Henry Gifford writes:

I know of at least two ways cartels do this.

My mother used to be a licensed auctioneer, having done a few charity bits and wanting to be legit, which ended her up on the list for doing auctions for the city government. At the Dept of Sanitation auctions where she auctioned off contents of apartments that had been stored by the landlord for the required time period before auctioning, the boxes were sealed, but the Dept of Sanitation employees tipped off the cartel to which lots were good. The cartel bid a minimum and then held their own auction on the hood of a car outside. Each member put the cash on the hood as he won a bid, then at the end of their auction the money on the hood was split evenly between the cartel members, about 5 or 6 of them. One time one guy was in the hospital, sent a messenger with a low bid for one lot, which he didn't win, but he was eligible for his cut of the auction profits, delivered to him in his hospital bed. If an outsider showed up at an auction, everyone bid against him at a cost shared by the whole cartel if they won the bid, and encouraged him to win the bids on the crummy lots. If someone showed up saying it was their personal goods for sale, they did a "courtesy bid" and let them buy the stuff for $10. At the police auctions, the jewelry was not in transparent plastic bags, but in translucent bags which bidders were prohibited from opening to examine the goods. Insiders, of course, knew which were the diamonds and which were not.For public bidding on contracting work, it works a little differently. One scheme is a cartel takes turns assigning jobs to members, who are told how much to bid, and which jobs they will win. They are asked to bid high enough to lose on some, etc. This requires cooperation from the agency putting the work out to bid, to discourage participation by outsiders. This can take many forms, including "confusion" about the time and place of the bid opening, or simply waiting until two weeks after the bid opening and mailing the bid back with a note that it was late. As money paid to purchase plans and money spent to put together a bid is not trivial, a few experiences like this can discourage someone from bidding - my personal experience.

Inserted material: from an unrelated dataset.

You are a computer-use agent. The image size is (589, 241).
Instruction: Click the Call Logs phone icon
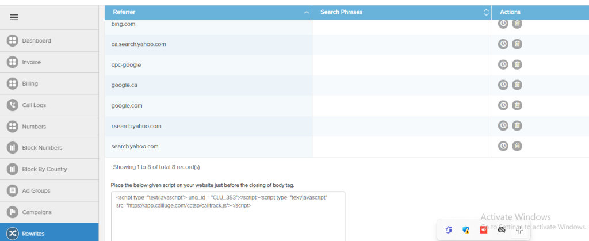point(12,105)
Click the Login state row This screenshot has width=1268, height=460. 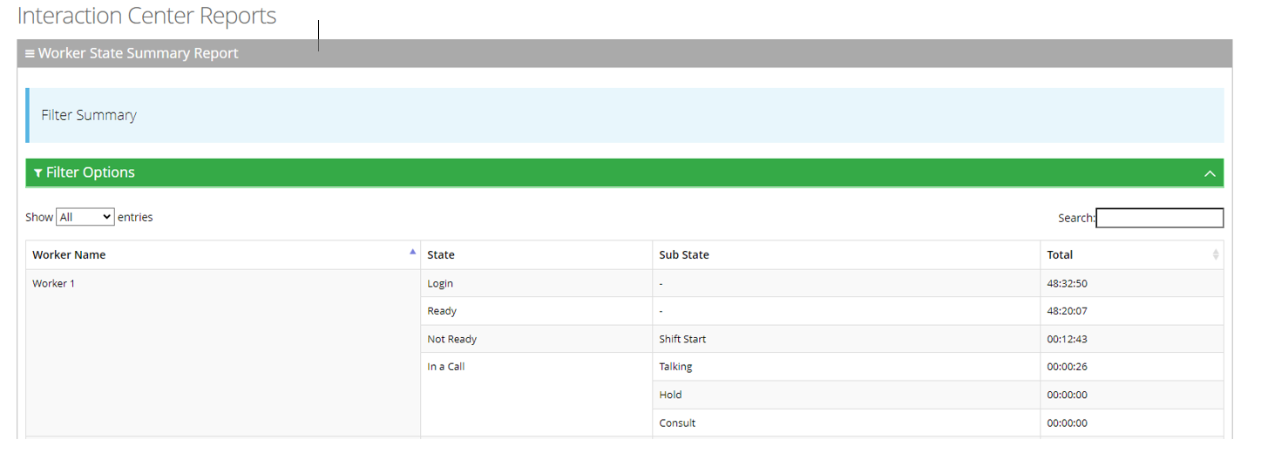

Another trick is to put out work worth about $100K and mention a $50K contingency fund for unforseen site conditions, unknown soil conditions found only after digging, etc., confusingly written, so if an outsider wins they are told their bid is to be reduced by $50K, while insiders get $50K added to their bid.

Or, heavy duty mechanical work is mixed with painting work, which contractors who lack housebroken workers are hesitant to bid on, thus only one or two friendly contractors bid, and maybe bid high to cover unforseen adventures with painting. Another variation is asking for a very expensive, special piece of equipment, which insiders know they can skip installing, while outsiders are held to the terms of the contract.

This puts the systems into two broad categories, as far as I can see:

1 Better information for insiders 2 Rules are different for insiders.

Number two was perhaps covered on the list when some firms on Wall Street were bailed out, leaving us mostly with what was described below as rides in cars together, etc.

When I can't avoid being near a radio which is playing, I am reminded of this when I hear "company such-and-such announced some problem, the stock fell x points today", of course telling me what is told on the news is not news any more, and there was someone getting the news ahead of time.

I used to own a newsstand, and get the Sunday NY Times Real Estate section on Thursday night, which led to some good real estate deals for me. But, otherwise, I don't know of any legitimate way to get any such advantages.

Alston Mabry writes:

At auto auctions, if the guy running the car has an in with the auctioneer, then you gotta watch out and make sure you're not "bidding against the wall", as they say. Crowded conditions make accurate observation difficult.